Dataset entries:
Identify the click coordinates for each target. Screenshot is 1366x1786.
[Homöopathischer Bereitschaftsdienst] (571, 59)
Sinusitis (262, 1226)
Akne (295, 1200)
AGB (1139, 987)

WHAT TO WORK ON: Reproduce all the data precisely, word for word.

RESPONSE TO THE EXERCISE:
Identify the click coordinates for each target. Screenshot is 1366x1786.
[Homöopathischer Bereitschaftsdienst] (571, 59)
Sinusitis (262, 1226)
Akne (295, 1200)
AGB (1139, 987)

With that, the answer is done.